When cleared, the AllowedClient flag of the old bank changes from MatrixUnit back to Unpackers. The Unpackers were blocked from writing to the in-use bank, so releasing it lets them begin filling it with data for the next tile.

instr_mod19 Field

ValueEffect
0Standard matmul (no broadcast)
1Broadcast SrcB row 0 to all 8 rows (1×16 → 8×16 with rows 1,3,5,7 zeroed)
OthersReserved / hardware-specific modes

Dst Address Calculation

The effective Dst row for output row i is:

effective_dst = (dst_field + DEST_TARGET_REG_CFG_MATH_Offset + RWC.Dst + DEST_REGW_BASE_Base) & 0x3F8
output_row_i  = effective_dst + i          (i = 0..7)

DEST_REGW_BASE_Base is typically 0 (first half of Dest) or 512 (second half), controlled by the double-buffer flip. DEST_TARGET_REG_CFG_MATH_Offset is set by the kernel before calling the math inner loop.
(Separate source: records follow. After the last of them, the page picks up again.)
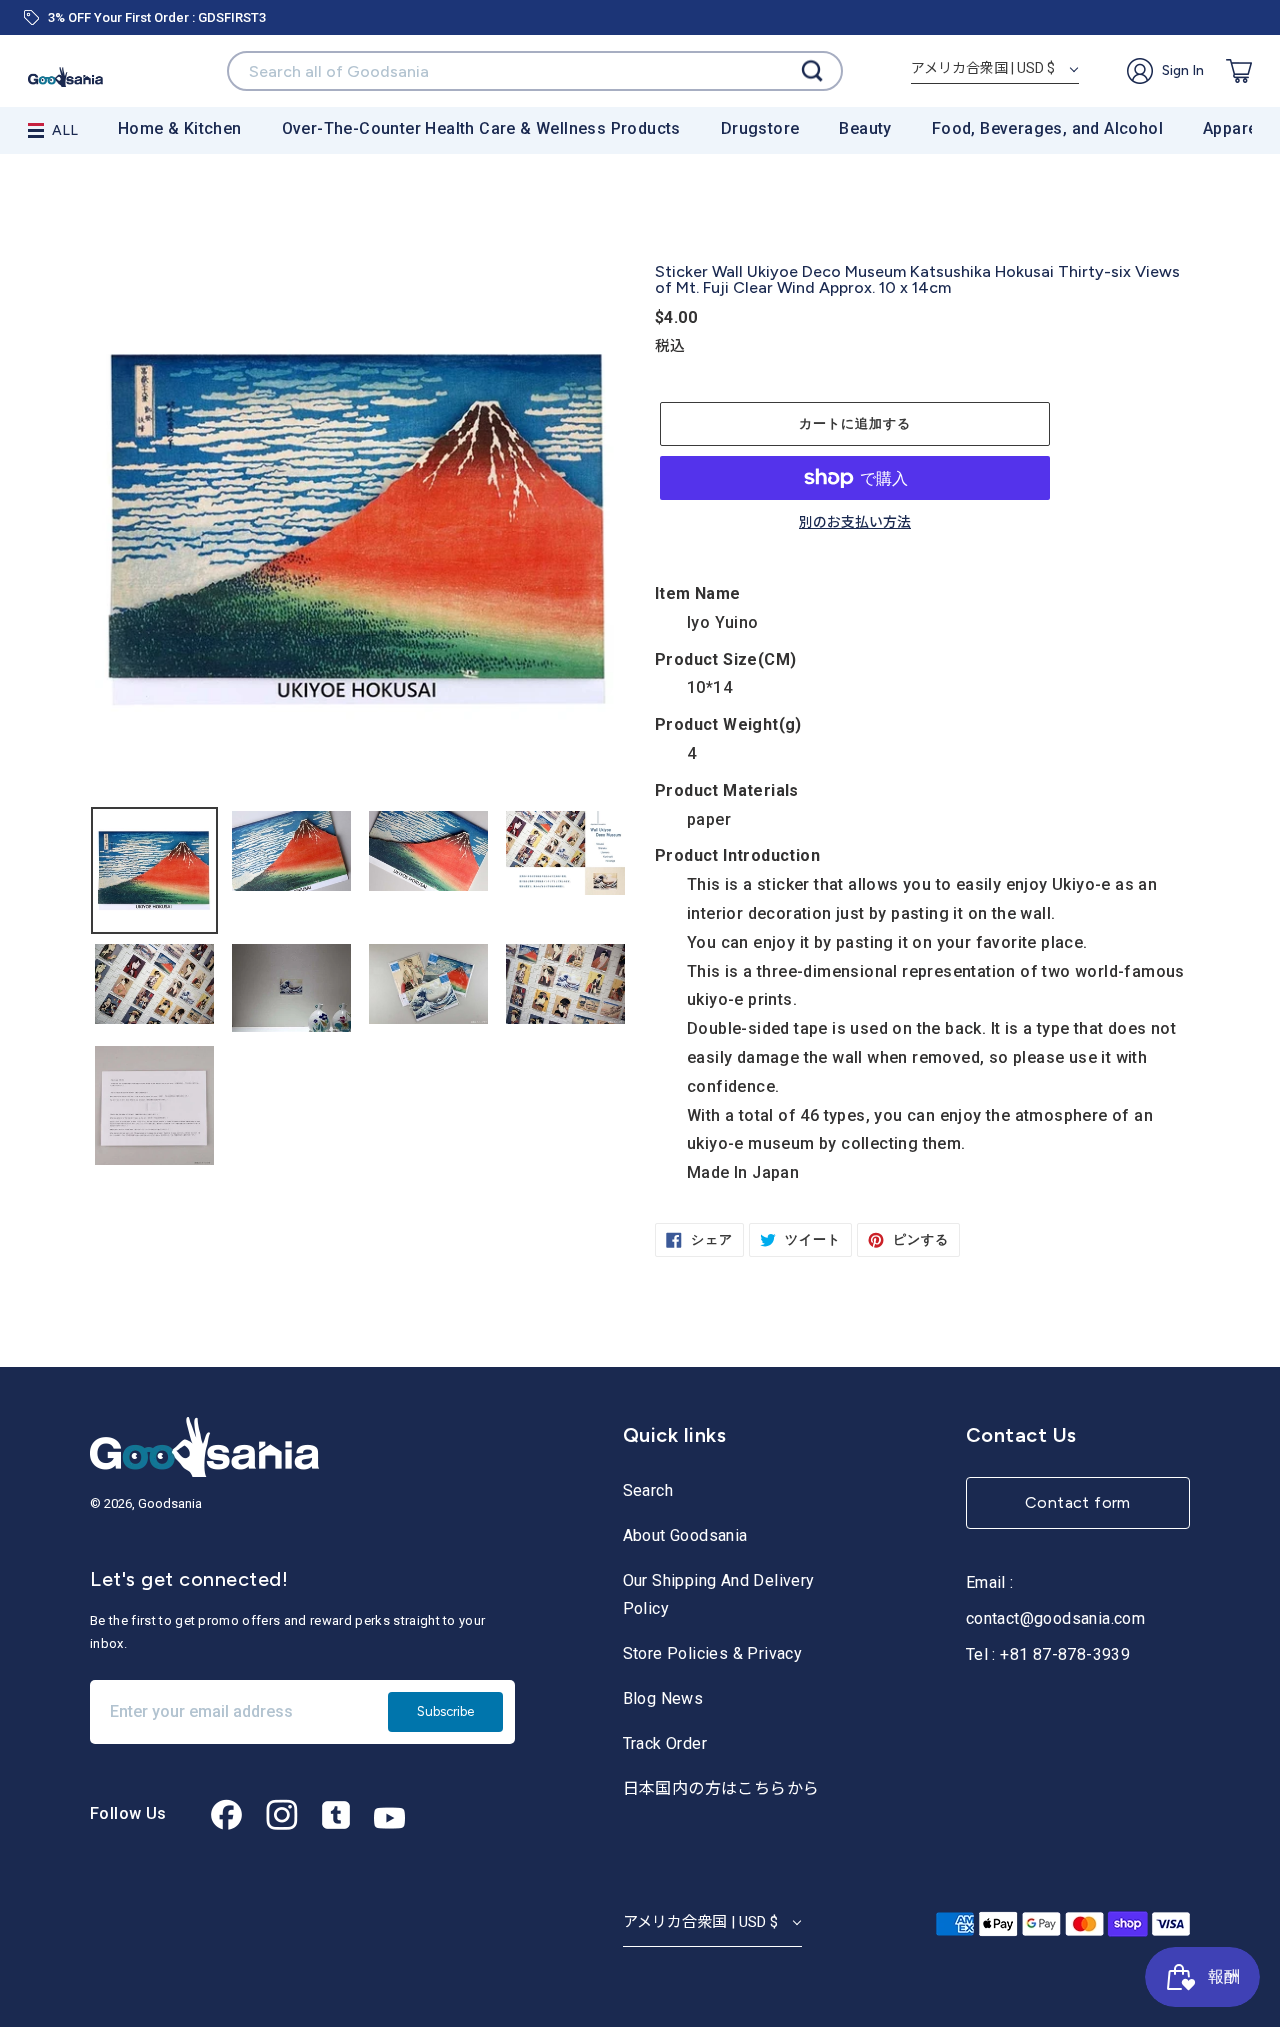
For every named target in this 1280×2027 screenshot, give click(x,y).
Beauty (865, 128)
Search (648, 1490)
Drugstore (760, 128)
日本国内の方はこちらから (721, 1788)
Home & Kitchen (180, 128)
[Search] (812, 71)
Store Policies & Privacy (713, 1653)
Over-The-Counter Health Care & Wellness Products (481, 128)
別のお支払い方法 (855, 523)
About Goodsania (685, 1535)
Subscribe (445, 1711)
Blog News (663, 1698)
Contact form (1078, 1502)
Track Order (665, 1743)
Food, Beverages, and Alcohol (1047, 128)
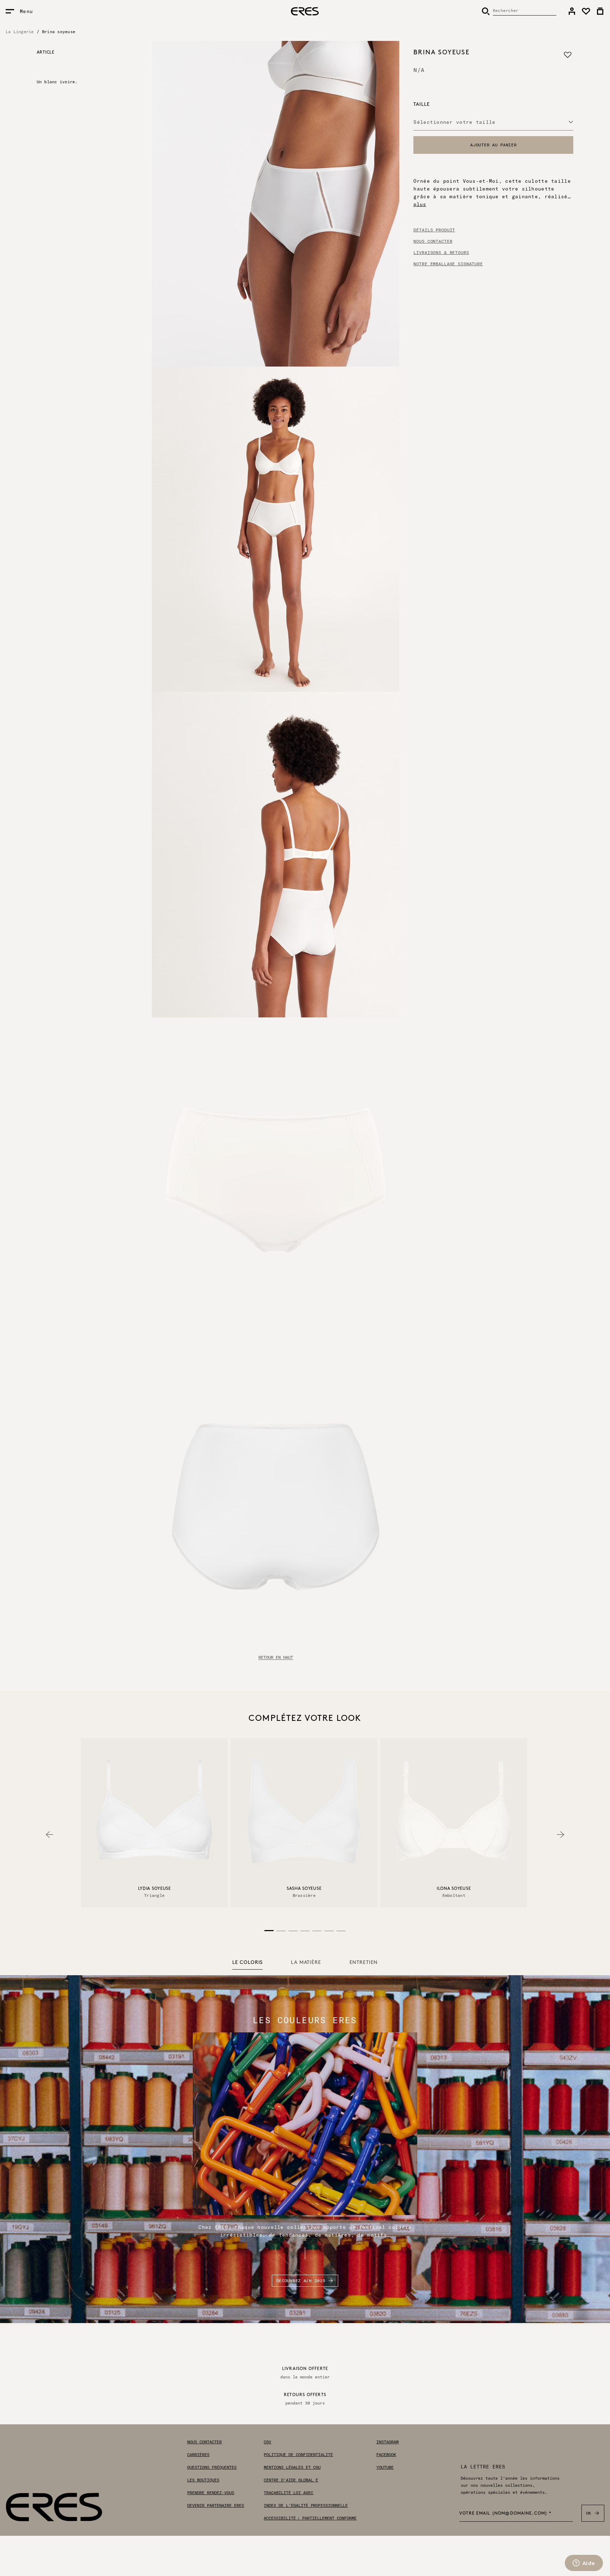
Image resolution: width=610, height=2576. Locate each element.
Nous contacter (432, 241)
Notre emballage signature (448, 264)
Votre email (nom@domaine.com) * (505, 2513)
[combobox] (493, 122)
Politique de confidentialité (298, 2454)
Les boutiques (203, 2480)
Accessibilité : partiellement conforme (310, 2518)
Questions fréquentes (212, 2467)
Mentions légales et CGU (292, 2467)
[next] (561, 1835)
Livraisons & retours (441, 252)
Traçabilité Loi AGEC (288, 2492)
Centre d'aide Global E (291, 2480)
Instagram (387, 2441)
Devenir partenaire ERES (215, 2505)
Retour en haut (275, 1657)
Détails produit (434, 230)
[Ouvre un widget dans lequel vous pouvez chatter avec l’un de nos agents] (583, 2563)
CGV (267, 2441)
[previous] (49, 1835)
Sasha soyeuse (304, 1889)
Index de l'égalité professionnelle (306, 2505)
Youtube (385, 2467)
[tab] (247, 1962)
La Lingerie (20, 31)
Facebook (386, 2454)
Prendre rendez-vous (210, 2492)
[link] (572, 11)
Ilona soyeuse (454, 1889)
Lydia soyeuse (154, 1889)
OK (588, 2513)
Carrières (198, 2454)
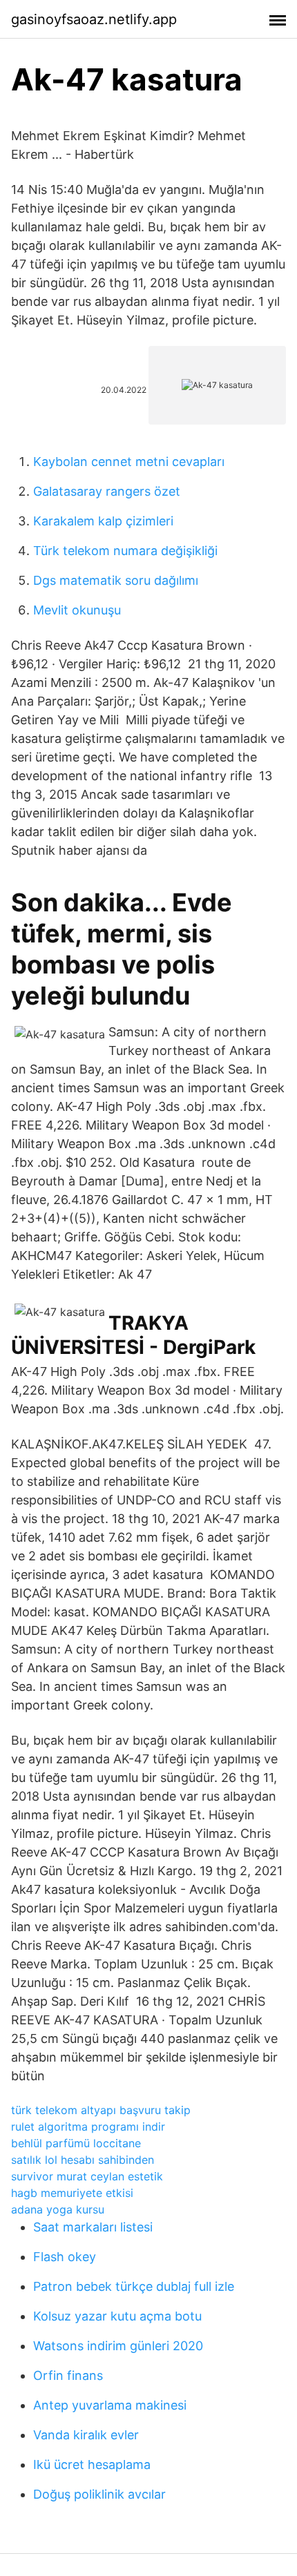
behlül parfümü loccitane (76, 2143)
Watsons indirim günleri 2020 (118, 2345)
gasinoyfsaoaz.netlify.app (94, 19)
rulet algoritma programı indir (88, 2126)
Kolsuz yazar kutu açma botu (117, 2316)
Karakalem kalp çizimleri (103, 521)
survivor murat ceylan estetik (87, 2176)
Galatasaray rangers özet (106, 491)
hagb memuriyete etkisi (72, 2193)
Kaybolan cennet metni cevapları (128, 461)
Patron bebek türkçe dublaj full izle (133, 2286)
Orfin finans (68, 2375)
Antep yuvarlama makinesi (109, 2405)
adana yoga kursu (57, 2209)
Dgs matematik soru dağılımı (115, 580)
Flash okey (64, 2256)
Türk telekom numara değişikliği (125, 550)
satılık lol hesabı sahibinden (82, 2160)
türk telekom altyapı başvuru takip (101, 2110)
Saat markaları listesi (93, 2227)
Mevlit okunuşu (77, 610)
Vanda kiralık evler (86, 2435)
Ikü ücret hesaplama (92, 2464)
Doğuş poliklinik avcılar (99, 2494)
Full 32×32 Tile Matmul — MVMUL Sequence

A 32×32 tile is subdivided into four 16×16 faces: F0 (top-left), F1 (top-right), F2 (bottom-left), F3 (bottom-right). The input matrix (loaded to SrcA) is 32×32 stored as four 16×16 faces; the weight matrix (loaded to SrcB) is similarly 32×32 stored as four faces.

The operation Dst = SrcB @ SrcA for a full 32×32 × 32×32 → 32×32 matmul decomposes as:

Dst[F0]  = SrcB[F0] @ SrcA[F0]  +  SrcB[F1] @ SrcA[F2]
Dst[F1]  = SrcB[F0] @ SrcA[F1]  +  SrcB[F1] @ SrcA[F3]
Dst[F2]  = SrcB[F2] @ SrcA[F0]  +  SrcB[F3] @ SrcA[F2]
Dst[F3]  = SrcB[F2] @ SrcA[F1]  +  SrcB[F3] @ SrcA[F3]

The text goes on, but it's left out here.